Слово за слово, и я поймал себя на том, что рассказываю Вовчику про свою жизнь, что так непутево вильнула хвостом в конце. Да что я себя пытаюсь обмануть? Себе рассказываю, конечно, а не этому хлопчику, у которого мозгов только и хватает на то, чтобы поесть, покурить, да прильнуть к кому-нибудь, чтобы его защитили. Не станет меня, забудет через день.
Про детство легче всего вспоминать: самая беззаботная пора, единственное время, когда все хорошо было. И родители были живы, и сестренки. Потом уже, когда в школу пошел, узнал, что мы живем возле Запорожья, на Украине. А до того мне хватало, что село наше называется Гаевка, а через овраг уже Хомуты, которые не село, а деревня, и живут там странно говорящие люди, как они себя сами называли — дойчи..

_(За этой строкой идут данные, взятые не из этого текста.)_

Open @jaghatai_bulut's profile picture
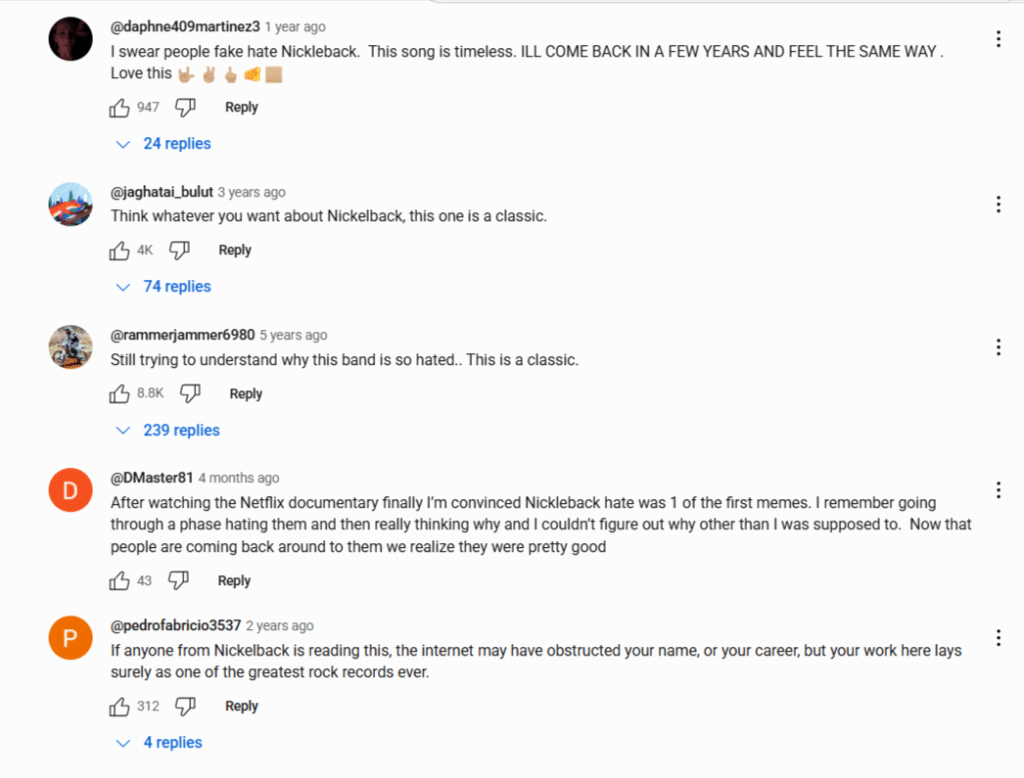1024x778 pixels. tap(71, 204)
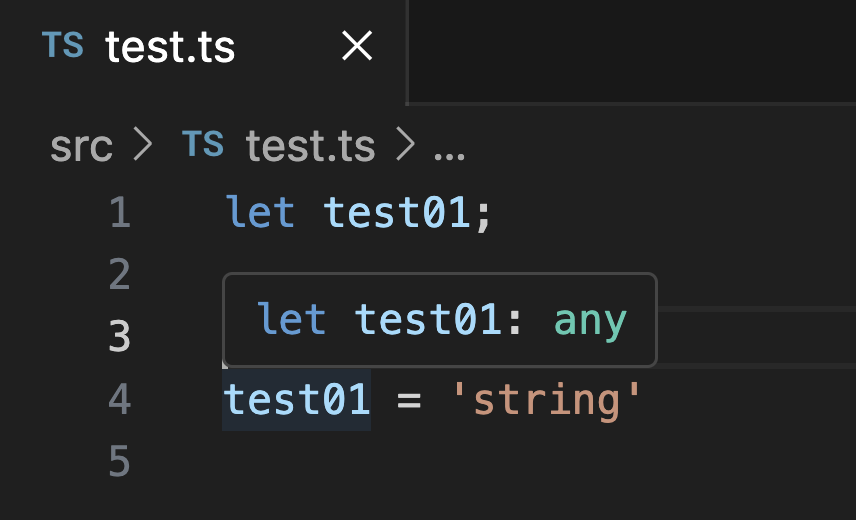This screenshot has width=856, height=520.
Task: Click the 'string' literal on line 4
Action: click(546, 400)
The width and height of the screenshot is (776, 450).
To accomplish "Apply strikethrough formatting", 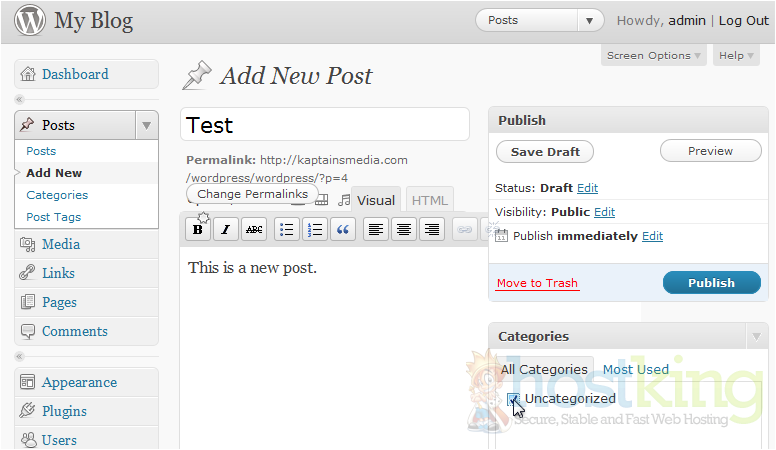I will 255,230.
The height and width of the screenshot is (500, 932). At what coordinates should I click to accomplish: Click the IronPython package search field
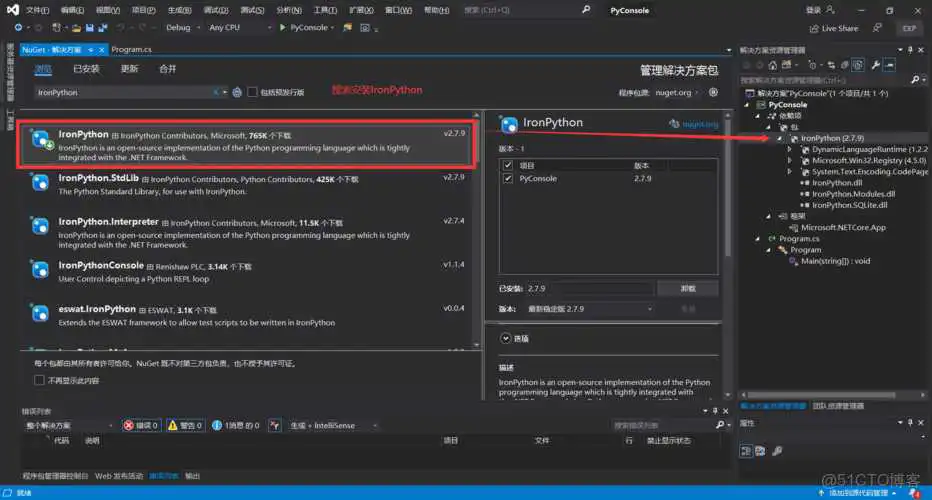click(x=120, y=92)
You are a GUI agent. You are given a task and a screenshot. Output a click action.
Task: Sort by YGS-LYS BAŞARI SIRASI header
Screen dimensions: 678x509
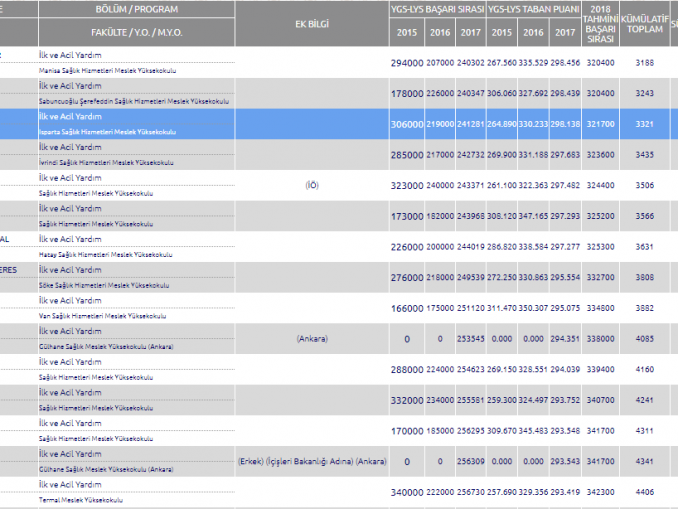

Странную речь я потом выучил, болтали мы с соседями на гремучей смеси украинского, русского и немецкого. Про то, что знаю немецкий, я потом помалкивал, как и про всё остальное. Было про что молчать. Потому что отца моего застрелили те, кто в тридцать втором забирали зерно подчистую. А до конца лета тридцать третьего из нашей семьи дожил я один. Мать и трех сестер похоронили. Сильно приросло наше кладбище в тот год. Меня взяла к себе тетка по матери, спасибо ей, конечно, что не сдала в приют и не выгнала на улицу. Хотя что я говорю, у нас родня своих не бросала никогда. Любви особой не было, но жил я у нее, пока на ноги не встал и не пошел сам себе на жизнь зарабатывать.
Дойчи из Хомутов в тридцать седьмом почти пропали. Кого-то арестовали, несколько семей выслали, а многие сами уехали, не дожидаясь, когда им помогут. Я тогда уже в Запорожье перебрался, на заводе работал учеником токаря. Возвращаться в Гаевку было не к кому: с теткой так близки и не стали, передавал с земляками приветы для порядку, да пару раз открытки на праздники отправил. Ответа от нее ни разу не получил. Так до сорокового года и жил — с работы в барак, с барака — на работу. Как в болото меня засосало, ни к чему не стремился. Раз в месяц после получки с мужиками из бригады в пивнушку сходить. Даже с девушками не встречался. Вот веришь, как по течению плыл.
А в июне сорокового меня призвали в армию. Вот тут рядышком я и служил, под Ровно. В саперах. Вышел из киевского котла, сам до сих пор не знаю как… Потом пятились до самой Москвы. Потом, конечно, спохватились вломили немцам. Под Сталинградом и Курском добавили. Заканчивал войну в Берлине, потом еще сверхсрочно прихватил, как раз здесь же.
Интересно, есть тут молодой я? Задумался. Нет, даже думать не буду, что может случиться, встреть я себя. Или оказавшись здесь, оттуда я исчез? Нет, Петя, даже думки эти из головы выбрось. Живи как живешь.
* * *Про войну я даже Вовчику не стал рассказывать. Не хочется лишний раз вспоминать. Кровь, грязь, дерьмо и вши. И мертвые, день за днем, до самого конца. Скоро и так окунемся в это добро с головой, зачем себя лишний раз изводить?
Зато про послевоенное житьё я с удовольствием рассказывал. Сколько лет уже не вспоминал, а сейчас как вживую всё передо мной. Возвращаться в Запорожье я не стал — не к кому, не осталось даже дальней родни никого. Соседи как-то отписали, что тетка, у которой я рос, померла от голода весной сорок третьего и даже могилы ее нет. И до того почтальона не ждал, а после этого и забыл, для чего он нужен.